# Susan G. Komen Fundraiser - San Antonio (Poker Tournie and Golf at the TPC)



## GunDog (Jun 6, 2006)

The company that I work for is holding our second annual Susan G. Komen fundraiser this year. Last year a ton of 2coolers donated items to event and we raised 18,000!

The event is a Casino Night and Poker Tournament on October 28th at the new JW Marriott. The Casino Night is $50/person and the Poker Tournament is a $50 buy-in (I say go for the poker tournie).

We are also holding a golf tournament on October 29th at the TPC Golf Course. A foursome costs $650 and a single player is $175. The cost includes green fees, cart, and lunch. If you are really into golf and have wanted to play this exclusive course, this is the way to go.

If you would like to register you can do so on the website below or you can PM me.

http://www.fightfromthefairway.org/satx.htm

Thanks!

************

> _Work item A_
Render every line of the listing below as a Markdown table with the columns Row and Content, numbering the rows and omitting blank lines. Leave the pictures out of the table.
> _Work item B_
Write the next part of the forum post about the Susan G. Komen fundraiser in San Antonio, picking up after its final line.
The fundraiser post and the listing have no connection to each other.

************

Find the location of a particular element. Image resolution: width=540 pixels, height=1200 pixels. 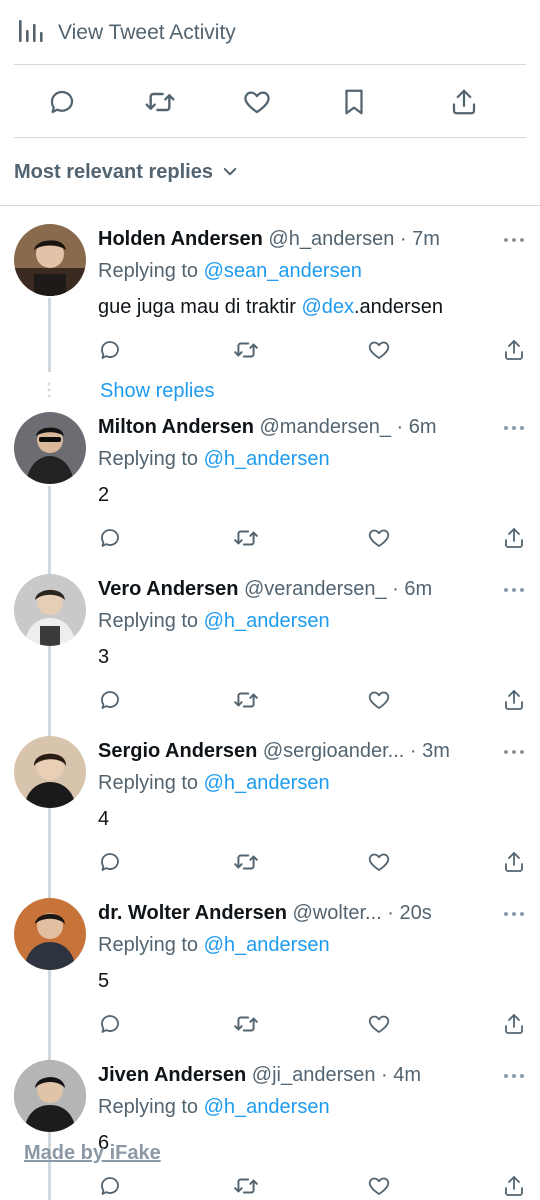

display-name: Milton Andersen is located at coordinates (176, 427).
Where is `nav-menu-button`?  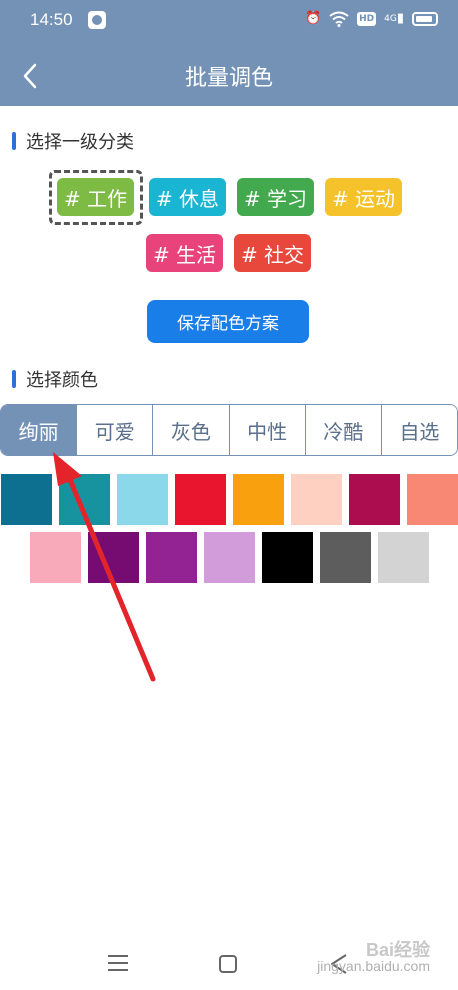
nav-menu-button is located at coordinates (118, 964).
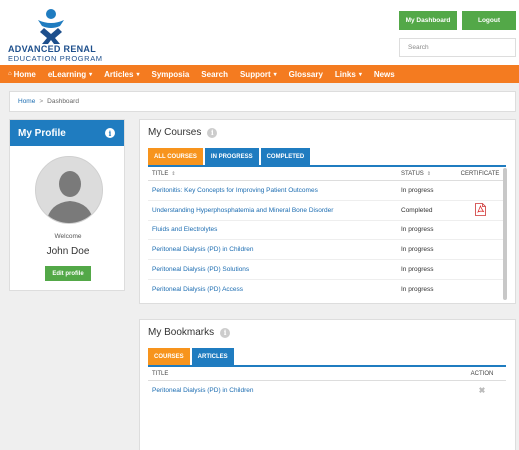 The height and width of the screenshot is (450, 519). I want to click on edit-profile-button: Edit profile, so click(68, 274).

************

> _Written answer A_
| Row | Content |
|---|---|
| 1 | Find the location of a particular element. Image resolution: width=540 pixels, height=1200 pixels.  |
| 2 | display-name: Milton Andersen is located at coordinates (176, 427). |
| 3 | Where is `nav-menu-button`?   |
| 4 | nav-menu-button is located at coordinates (118, 964). |
| 5 |  The height and width of the screenshot is (450, 519). I want to click on edit-profile-button: Edit profile, so click(68, 274). |

> _Written answer B_
Also, if you have any questions, you can PM me too.


----------



## GunDog (Jun 6, 2006)

Just in case you were thinking about coming but did not want to committ until you knew the prizes....

Poker Tournie - 
1st place: flat screen TV
2nd place: 1 night stay at the Sheraton Gunter Hotel and a restaurant certificate
3rd place: 1 year of unlimited car washes from the Wash Tub.

Casino Raffle - 
Signed/numbered print
2 night/3 day inclusive stay at Flying L Guest Ranch
Lia Sophia necklace and earing set

We have tons of stuff for the silent auction too!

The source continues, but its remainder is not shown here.